Depression Medications: Antidepressants
Antidepressants are medicines used to help people who have depression. With the help of these depression medications, most people can achieve significant recovery from depression.
Antidepressant drugs are not happy pills, and they are not a panacea. They are prescription-only drugs that come with risks as well as benefits, and should only ever be taken under a doctor’s supervision. They are, however, one depression treatment option. Taking medications for depression is not a sign of personal weakness — and there is good evidence that they do help.
Whether antidepressant medication is the best treatment option depends on how severe the person’s depression is, their history of illness, their age (psychological treatments are usually the first choice for children and adolescents), and their personal preferences. Most people do best with a combination of medications for depression and therapy.
“For adults with severe depression,” says psychiatrist Petros Markou, M.D., “there is strong evidence that antidepressants are more effective than any other treatment. If depression is mild or moderate, psychotherapy alone may be sufficient, though even in this case, short-term antidepressant drug treatment or herbal therapy can help people get to the point where they can engage in therapy and get some exercise (which is also thought to help improve mood).”
How Antidepressants Work
Most antidepressants are believed to work by slowing the removal of certain chemicals from the brain. These chemicals are called neurotransmitters (such as serotonin and norepinephrine). Neurotransmitters are needed for normal brain function and are involved in the control of mood and in other responses and functions, such as eating, sleep, pain, and thinking.
Antidepressants help people with depression by making these natural chemicals more available to the brain. By restoring the brain’s chemical balance, antidepressants help relieve the symptoms of depression.
Specifically, antidepressant drugs help reduce the extreme sadness, hopelessness, and lack of interest in life that are typical in people with depression. These drugs also may be used to treat other conditions, such as obsessive compulsive disorder, premenstrual syndrome, chronic pain, and eating disorders.
Typically, antidepressants are taken for 4 to 6 months. In some cases, however, patients and their doctors may decide that antidepressants are needed for a longer time.

Extracted data:

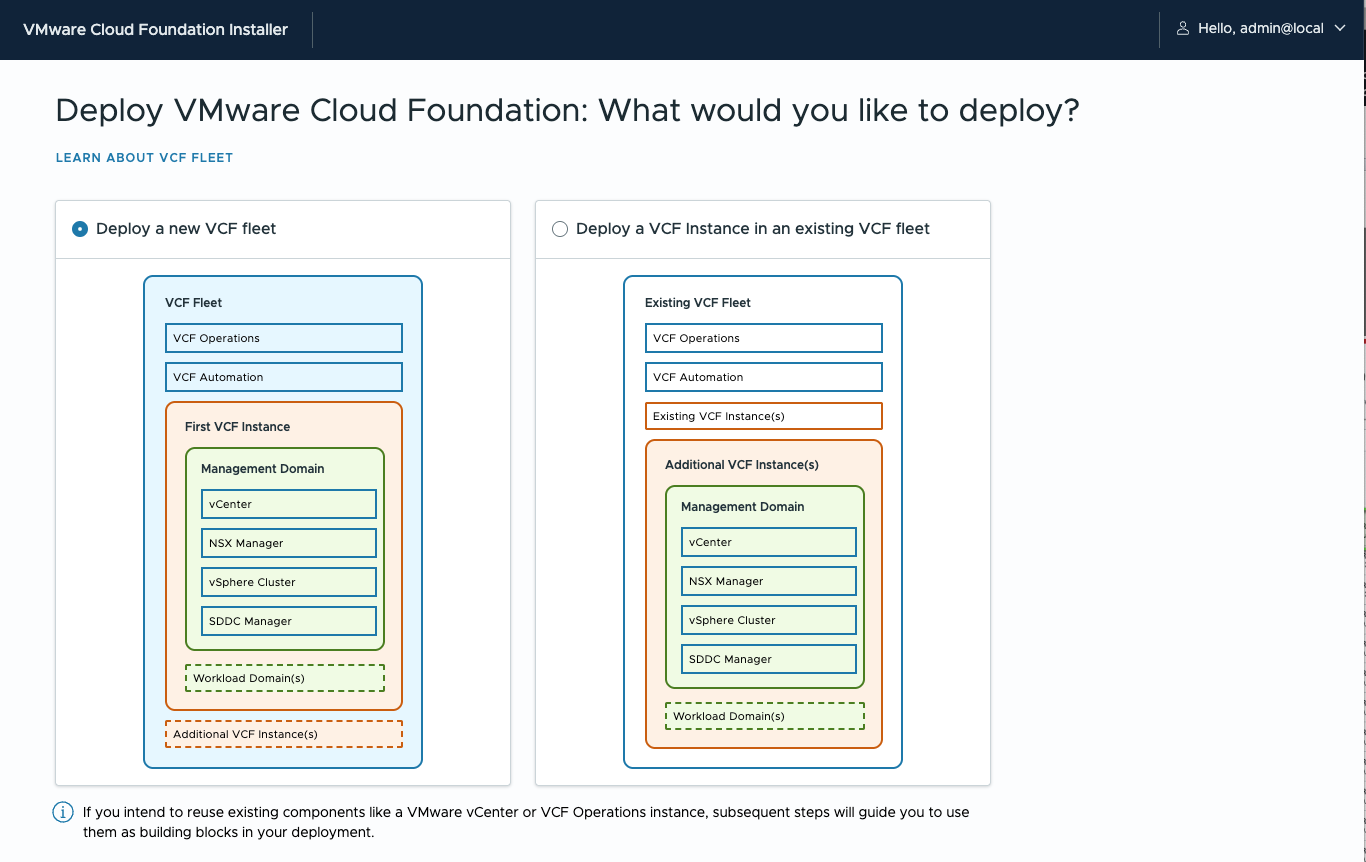The image size is (1366, 862).
Task: Click VCF Operations box in new fleet diagram
Action: pos(283,338)
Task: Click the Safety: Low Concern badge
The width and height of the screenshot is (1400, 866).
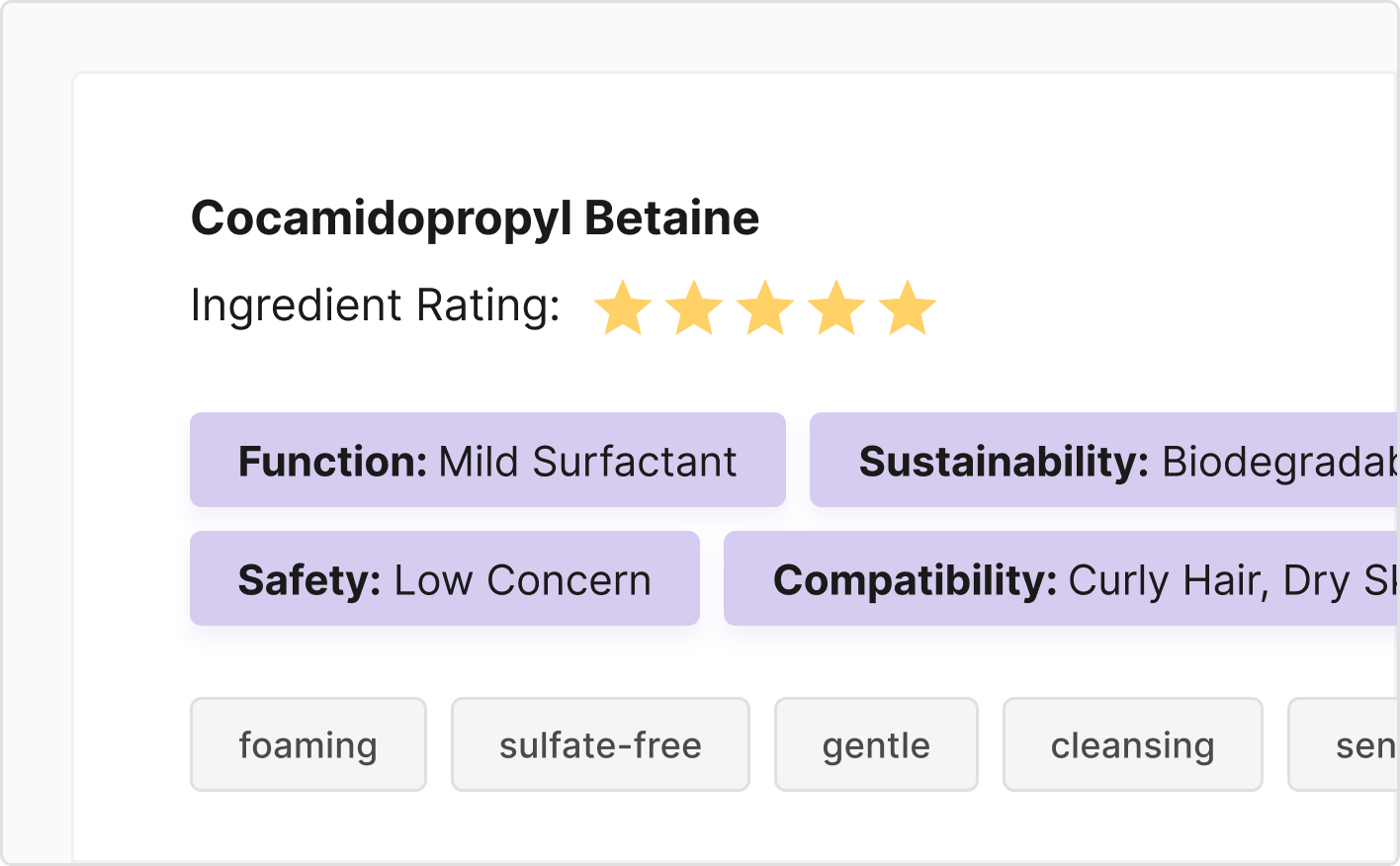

Problems to solve:
1. List every condition other than depression that the antidepressants page says these drugs may also be used to treat.
2. Answer from the antidepressants page:
(a) How long are antidepressants typically taken?
(b) Which two neurotransmitters are given as examples?
(c) What is usually the first choice of treatment for children and adolescents?
3. Copy the antidepressants page from "Whether antidepressant medication" to "depression and therapy.".
The rows come from a separate source and are unrelated to the antidepressants page.

Answers for the exercise:
1. Obsessive compulsive disorder, premenstrual syndrome, chronic pain, eating disorders

2.
(a) 4 to 6 months
(b) Serotonin and norepinephrine
(c) Psychological treatments

3.
Whether antidepressant medication is the best treatment option depends on how severe the person’s depression is, their history of illness, their age (psychological treatments are usually the first choice for children and adolescents), and their personal preferences. Most people do best with a combination of medications for depression and therapy.